YOUR GOAL ▸
From the listing below, reproduce exactly the lines starting with the one with "Cherise Letson (156, 446)" and going on through the one with "Surgery (11, 1001)", both ends kept. No picture is copied.

SOURCE MATERIAL ▸
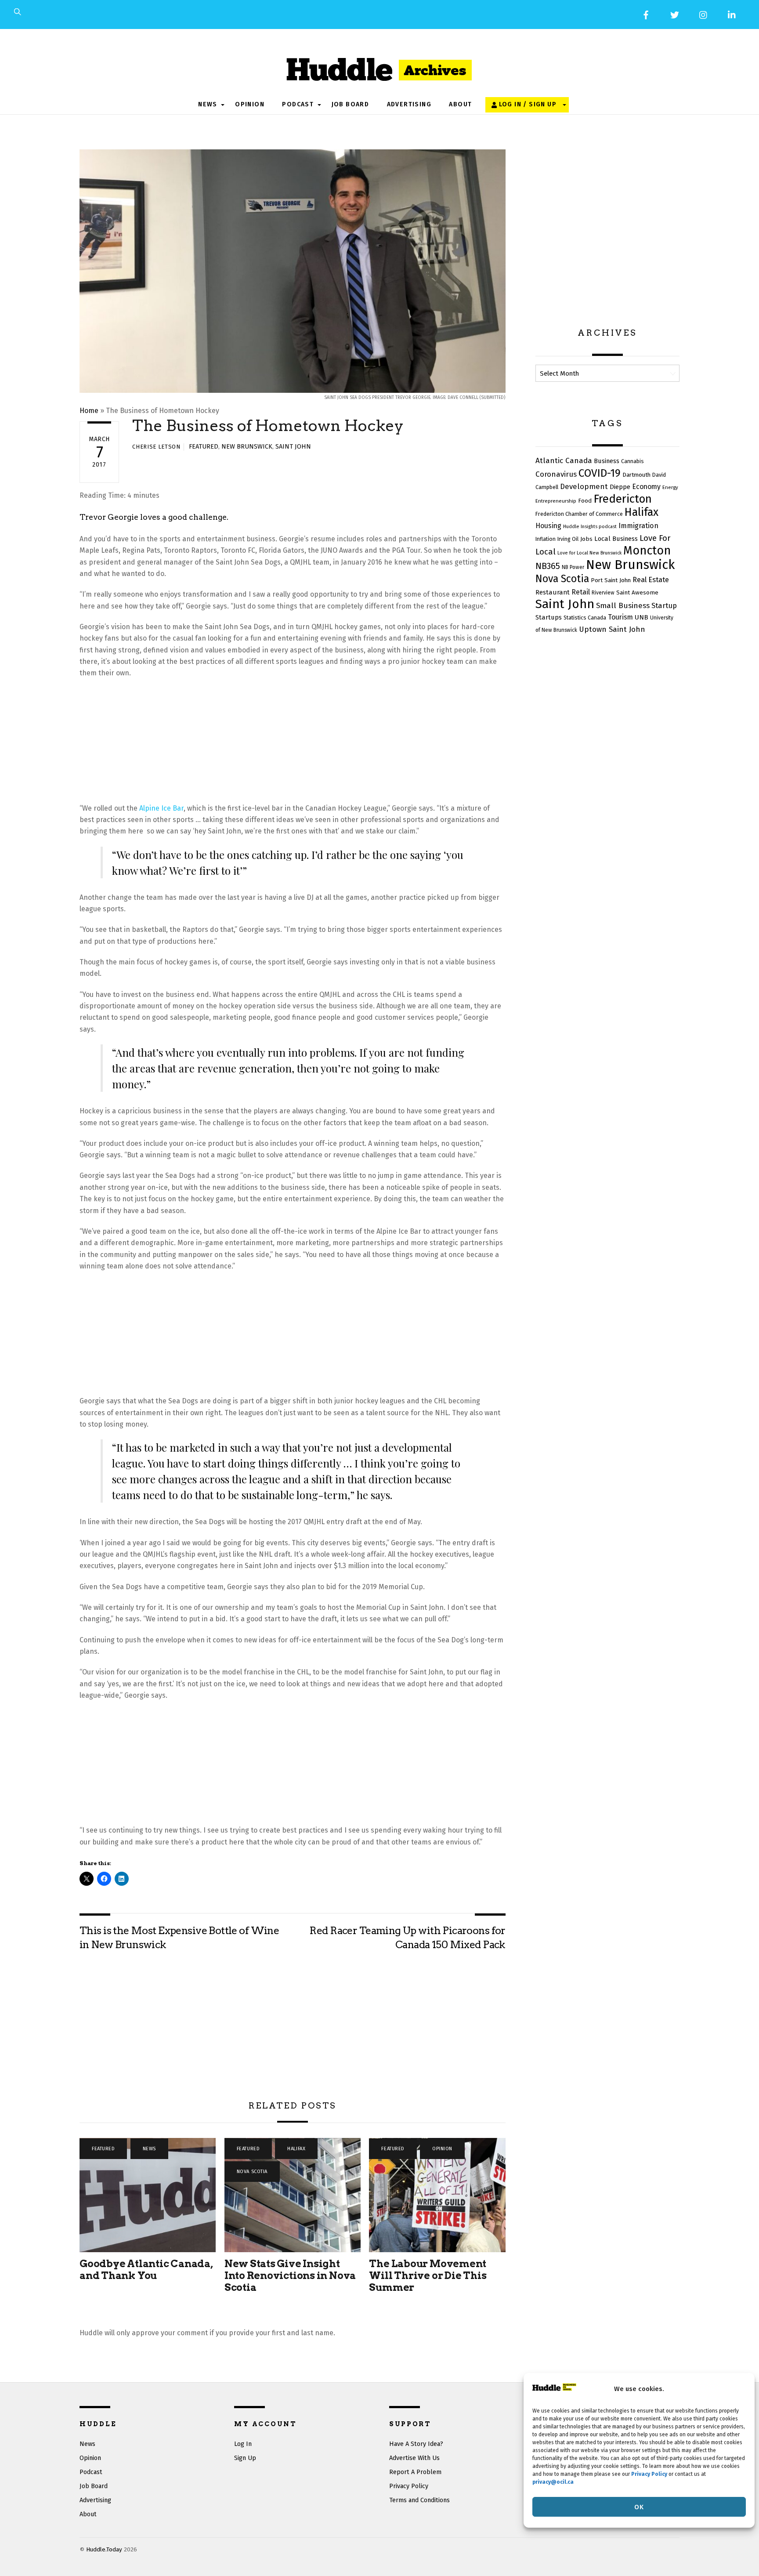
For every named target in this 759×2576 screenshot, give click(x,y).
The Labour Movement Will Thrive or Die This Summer (427, 2275)
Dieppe (620, 487)
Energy (670, 487)
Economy (646, 486)
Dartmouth (636, 474)
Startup (664, 605)
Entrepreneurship (555, 501)
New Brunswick (246, 446)
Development (584, 486)
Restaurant (552, 592)
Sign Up (245, 2458)
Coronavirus (556, 474)
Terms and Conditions (419, 2500)
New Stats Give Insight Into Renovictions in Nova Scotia (290, 2275)
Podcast (298, 104)
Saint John (293, 446)
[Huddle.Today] (379, 66)
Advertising (409, 104)
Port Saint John (611, 580)
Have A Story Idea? (416, 2444)
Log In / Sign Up (527, 104)
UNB (641, 617)
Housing (548, 526)
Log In (243, 2444)
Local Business (616, 539)
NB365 (547, 566)
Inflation (545, 539)
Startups (548, 617)
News (207, 104)
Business (606, 461)
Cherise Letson (156, 446)
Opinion (249, 104)
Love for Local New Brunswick (589, 553)
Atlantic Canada (563, 460)
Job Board (350, 104)
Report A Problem (415, 2472)
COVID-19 (599, 473)
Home (89, 410)
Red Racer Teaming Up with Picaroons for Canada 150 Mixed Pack (407, 1937)
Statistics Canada (585, 617)
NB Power (573, 567)
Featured (203, 446)
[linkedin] (732, 14)
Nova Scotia (252, 2171)
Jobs (586, 539)
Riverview (603, 593)
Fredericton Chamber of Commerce (579, 514)
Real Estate (650, 580)
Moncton (647, 550)
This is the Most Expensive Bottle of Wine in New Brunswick (179, 1937)
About (460, 104)
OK (639, 2507)
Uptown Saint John (612, 629)
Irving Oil (567, 539)
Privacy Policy (408, 2486)
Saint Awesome (637, 592)
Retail (580, 592)
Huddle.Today (104, 2549)
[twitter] (674, 14)
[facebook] (646, 14)
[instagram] (703, 14)
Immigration (638, 526)
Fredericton (622, 499)
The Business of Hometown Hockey (268, 425)
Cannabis (632, 461)
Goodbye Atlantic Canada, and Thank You (146, 2269)
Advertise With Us (414, 2458)
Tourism (620, 617)
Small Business (623, 605)
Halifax (296, 2149)
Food (585, 500)
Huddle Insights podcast (590, 526)
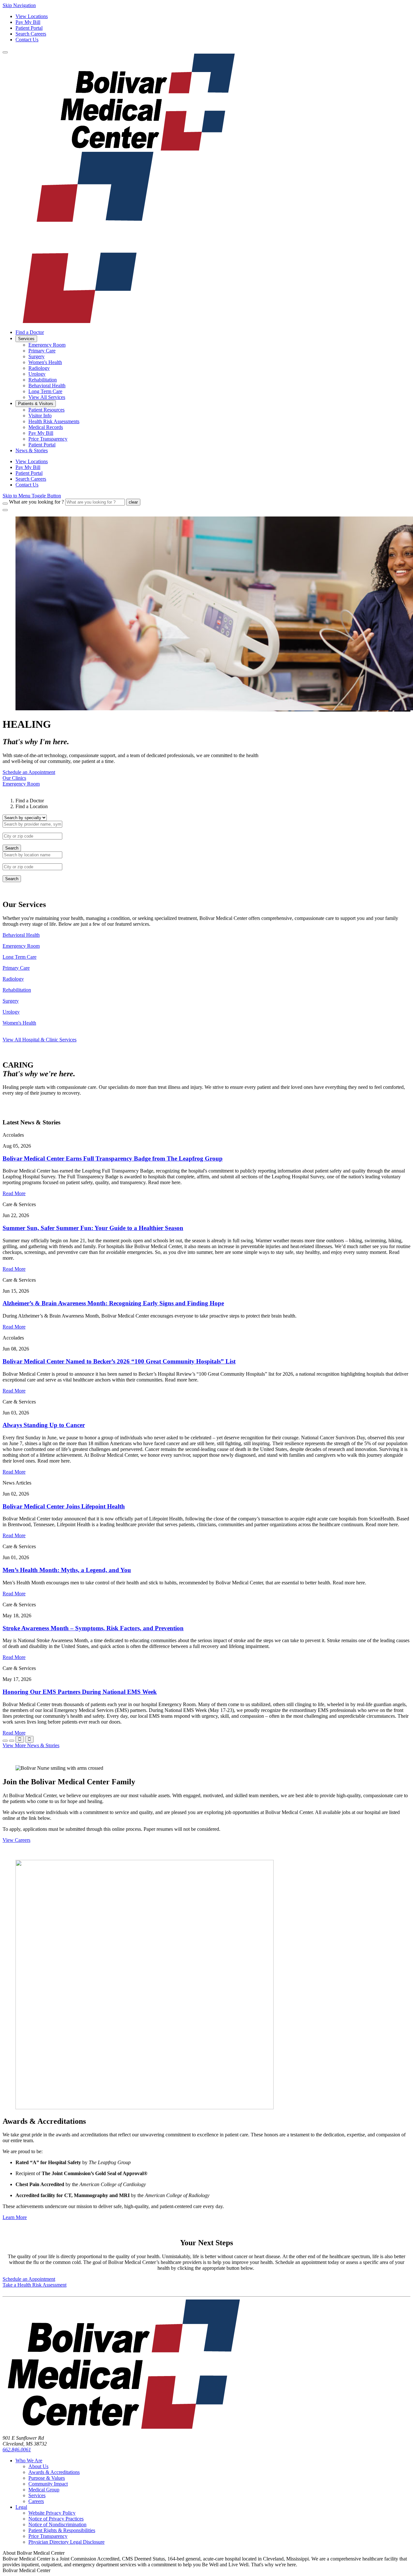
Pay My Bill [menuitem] (40, 433)
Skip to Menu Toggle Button (32, 495)
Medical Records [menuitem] (45, 427)
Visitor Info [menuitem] (40, 415)
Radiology (13, 979)
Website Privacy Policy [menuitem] (52, 2513)
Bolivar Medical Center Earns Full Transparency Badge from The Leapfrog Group (113, 1158)
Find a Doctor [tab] (29, 800)
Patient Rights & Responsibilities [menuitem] (61, 2530)
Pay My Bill (27, 22)
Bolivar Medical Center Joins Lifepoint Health (64, 1506)
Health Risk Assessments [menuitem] (53, 421)
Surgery (11, 1001)
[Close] (5, 510)
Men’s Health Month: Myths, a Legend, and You (67, 1570)
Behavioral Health (21, 935)
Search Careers (30, 34)
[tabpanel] (206, 833)
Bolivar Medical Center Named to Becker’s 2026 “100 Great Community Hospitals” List (119, 1361)
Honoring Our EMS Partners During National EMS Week (80, 1691)
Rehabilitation (17, 990)
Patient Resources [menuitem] (46, 409)
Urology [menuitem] (36, 374)
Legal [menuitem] (21, 2507)
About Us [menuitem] (38, 2466)
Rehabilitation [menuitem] (42, 379)
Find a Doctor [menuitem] (29, 332)
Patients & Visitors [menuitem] (35, 403)
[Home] (124, 2427)
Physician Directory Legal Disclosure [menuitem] (66, 2542)
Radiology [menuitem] (39, 368)
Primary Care (16, 968)
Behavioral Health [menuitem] (46, 385)
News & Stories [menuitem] (31, 450)
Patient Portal (29, 28)
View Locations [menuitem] (31, 461)
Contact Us (26, 39)
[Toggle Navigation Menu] (5, 52)
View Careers (16, 1840)
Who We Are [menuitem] (28, 2460)
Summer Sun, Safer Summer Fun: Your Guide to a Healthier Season (93, 1228)
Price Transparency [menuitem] (47, 439)
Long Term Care (19, 957)
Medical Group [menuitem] (43, 2489)
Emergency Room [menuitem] (46, 345)
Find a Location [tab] (31, 806)
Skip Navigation (19, 5)
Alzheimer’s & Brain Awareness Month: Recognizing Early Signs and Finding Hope (113, 1303)
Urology (11, 1012)
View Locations (31, 16)
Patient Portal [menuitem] (41, 444)
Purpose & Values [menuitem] (46, 2478)
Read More (14, 1193)
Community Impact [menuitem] (48, 2484)
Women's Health (19, 1023)
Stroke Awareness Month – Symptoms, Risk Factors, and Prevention (93, 1628)
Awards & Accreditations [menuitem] (54, 2472)
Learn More (15, 2217)
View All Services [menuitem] (46, 397)
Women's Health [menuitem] (45, 362)
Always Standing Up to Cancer (44, 1425)
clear (133, 502)
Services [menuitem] (26, 338)
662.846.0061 (17, 2449)
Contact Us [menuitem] (26, 484)
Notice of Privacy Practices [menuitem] (56, 2518)
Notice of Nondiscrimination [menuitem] (57, 2524)
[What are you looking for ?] (5, 504)
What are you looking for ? (36, 502)
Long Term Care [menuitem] (45, 391)
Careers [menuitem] (36, 2501)
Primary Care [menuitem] (41, 350)
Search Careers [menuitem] (30, 479)
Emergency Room (21, 946)
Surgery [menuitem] (36, 356)
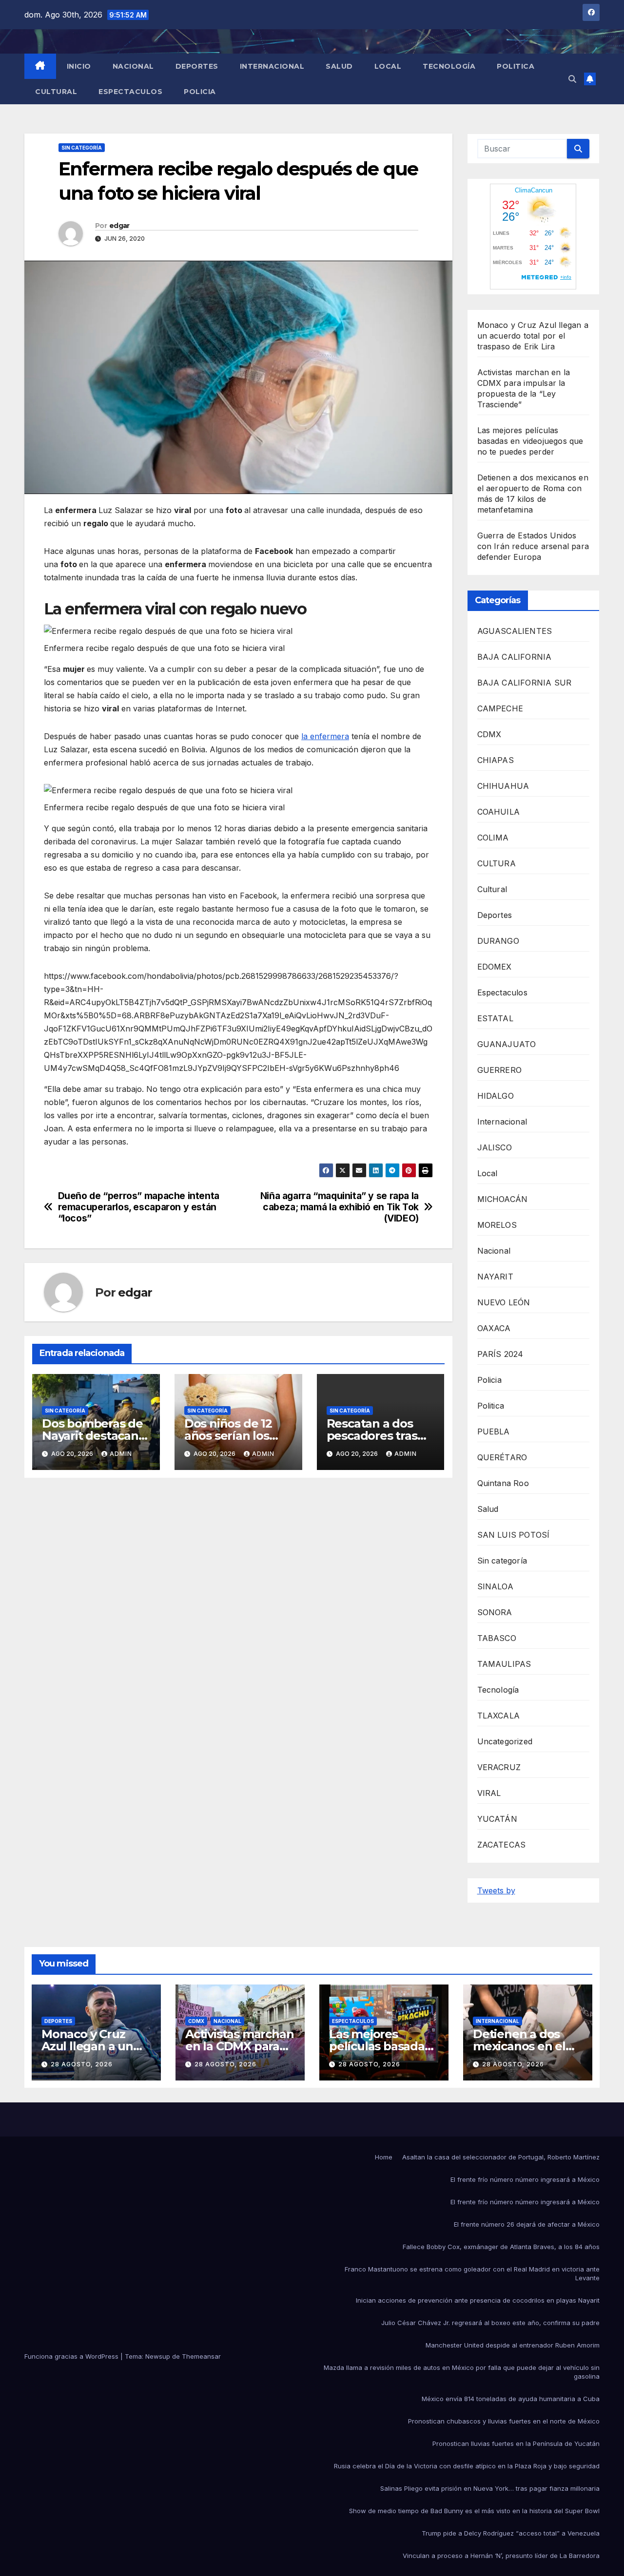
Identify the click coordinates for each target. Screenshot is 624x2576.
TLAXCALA (498, 1715)
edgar (119, 225)
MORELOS (497, 1225)
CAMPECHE (500, 708)
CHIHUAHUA (503, 786)
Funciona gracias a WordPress (72, 2356)
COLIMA (493, 837)
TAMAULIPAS (504, 1664)
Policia (200, 91)
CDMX (489, 734)
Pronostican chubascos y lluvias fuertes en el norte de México (504, 2421)
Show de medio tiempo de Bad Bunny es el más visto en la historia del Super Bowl (474, 2511)
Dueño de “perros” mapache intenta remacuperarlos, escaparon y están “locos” (138, 1207)
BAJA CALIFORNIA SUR (524, 682)
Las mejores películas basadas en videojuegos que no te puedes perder (530, 441)
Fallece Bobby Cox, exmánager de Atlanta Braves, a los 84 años (501, 2247)
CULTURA (496, 863)
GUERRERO (499, 1070)
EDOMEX (494, 967)
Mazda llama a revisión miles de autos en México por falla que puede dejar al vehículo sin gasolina (462, 2372)
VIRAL (489, 1793)
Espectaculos (130, 91)
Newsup (157, 2356)
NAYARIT (495, 1276)
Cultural (56, 91)
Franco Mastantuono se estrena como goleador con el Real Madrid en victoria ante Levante (472, 2273)
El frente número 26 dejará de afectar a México (527, 2224)
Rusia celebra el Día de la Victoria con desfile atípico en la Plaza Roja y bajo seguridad (467, 2466)
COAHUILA (498, 812)
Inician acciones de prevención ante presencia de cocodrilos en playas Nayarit (478, 2300)
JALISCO (494, 1147)
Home (383, 2157)
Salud (339, 66)
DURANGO (498, 941)
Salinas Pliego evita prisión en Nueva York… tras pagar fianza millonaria (490, 2488)
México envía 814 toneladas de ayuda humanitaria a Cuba (511, 2399)
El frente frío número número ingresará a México (525, 2179)
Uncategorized (505, 1741)
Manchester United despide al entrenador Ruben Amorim (513, 2345)
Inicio (79, 66)
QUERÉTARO (502, 1457)
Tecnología (449, 66)
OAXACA (494, 1328)
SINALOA (495, 1586)
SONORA (494, 1612)
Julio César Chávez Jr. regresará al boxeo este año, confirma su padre (490, 2323)
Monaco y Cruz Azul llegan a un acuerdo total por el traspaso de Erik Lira (532, 335)
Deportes (197, 66)
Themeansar (201, 2356)
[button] (572, 79)
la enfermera (325, 736)
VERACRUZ (499, 1767)
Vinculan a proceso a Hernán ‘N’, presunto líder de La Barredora (501, 2555)
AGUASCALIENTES (514, 631)
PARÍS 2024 (500, 1354)
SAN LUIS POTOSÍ (513, 1535)
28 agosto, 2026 (82, 2064)
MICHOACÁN (502, 1199)
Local (388, 66)
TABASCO (496, 1638)
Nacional (133, 66)
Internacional (272, 66)
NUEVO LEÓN (503, 1302)
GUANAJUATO (506, 1044)
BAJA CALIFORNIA (514, 657)
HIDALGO (495, 1096)
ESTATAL (495, 1018)
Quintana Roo (503, 1483)
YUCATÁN (497, 1819)
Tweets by (496, 1890)
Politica (515, 66)
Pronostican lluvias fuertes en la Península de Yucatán (516, 2443)
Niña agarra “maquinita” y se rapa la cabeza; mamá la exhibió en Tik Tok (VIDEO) (339, 1207)
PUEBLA (493, 1431)
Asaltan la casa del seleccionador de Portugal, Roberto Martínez (501, 2157)
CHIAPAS (495, 760)
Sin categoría (81, 148)
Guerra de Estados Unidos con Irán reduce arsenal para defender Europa (533, 546)
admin (121, 1453)
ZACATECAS (501, 1845)
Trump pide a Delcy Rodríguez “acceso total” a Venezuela (511, 2533)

RESPONSE ▸
Cherise Letson (156, 446)
Opinion (249, 104)
Love for Local New Brunswick (589, 553)
Atlantic Canada (563, 460)
Job Board (350, 104)
Report A Problem (415, 2472)
COVID-19 (599, 473)
Home (89, 410)
Red Racer Teaming Up with Picaroons for Canada 150 Mixed Pack (407, 1937)
Statistics Canada (585, 617)
NB Power (573, 567)
Featured (203, 446)
[linkedin] (732, 14)
Nova Scotia (252, 2171)
Jobs (586, 539)
Riverview (603, 593)
Fredericton Chamber of Commerce (579, 514)
Real Estate (650, 580)
Moncton (647, 550)
This is the Most Expensive Bottle of Wine in New Brunswick (179, 1937)
About (460, 104)
OK (639, 2507)
Uptown Saint John (612, 629)
Irving Oil (567, 539)
Privacy Policy (408, 2486)
Saint Awesome (637, 592)
Retail (580, 592)
Huddle.Today (104, 2549)
[twitter] (674, 14)
[facebook] (646, 14)
[instagram] (703, 14)
Immigration (638, 526)
Fredericton (622, 499)
The Business of Hometown Hockey (268, 425)
Cannabis (632, 461)
Goodbye Atlantic Canada, and Thank You (146, 2269)
Advertise With Us (414, 2458)
Tourism (620, 617)
Small Business (623, 605)
Halifax (296, 2149)
Food (585, 500)
Huddle Insights podcast (590, 526)
Pay My Bill [menuitem] (40, 433)
Skip to Menu Toggle Button (32, 495)
Medical Records [menuitem] (45, 427)
Visitor Info [menuitem] (40, 415)
Radiology (13, 979)
Website Privacy Policy [menuitem] (52, 2513)
Bolivar Medical Center Earns Full Transparency Badge from The Leapfrog Group (113, 1158)
Find a Doctor [tab] (29, 800)
Patient Rights & Responsibilities [menuitem] (61, 2530)
Pay My Bill (27, 22)
Bolivar Medical Center Joins Lifepoint Health (64, 1506)
Health Risk Assessments [menuitem] (53, 421)
Surgery (11, 1001)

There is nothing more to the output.